[Provided information]

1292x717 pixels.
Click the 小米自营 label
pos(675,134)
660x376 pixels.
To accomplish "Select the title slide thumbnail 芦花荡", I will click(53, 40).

[/Provided information]

### [Your task]
What is needed is an exact copy of the line containing "660x376 pixels." and each line after it, through the final line of the entries above.

### [Reply to the task]
660x376 pixels.
To accomplish "Select the title slide thumbnail 芦花荡", I will click(53, 40).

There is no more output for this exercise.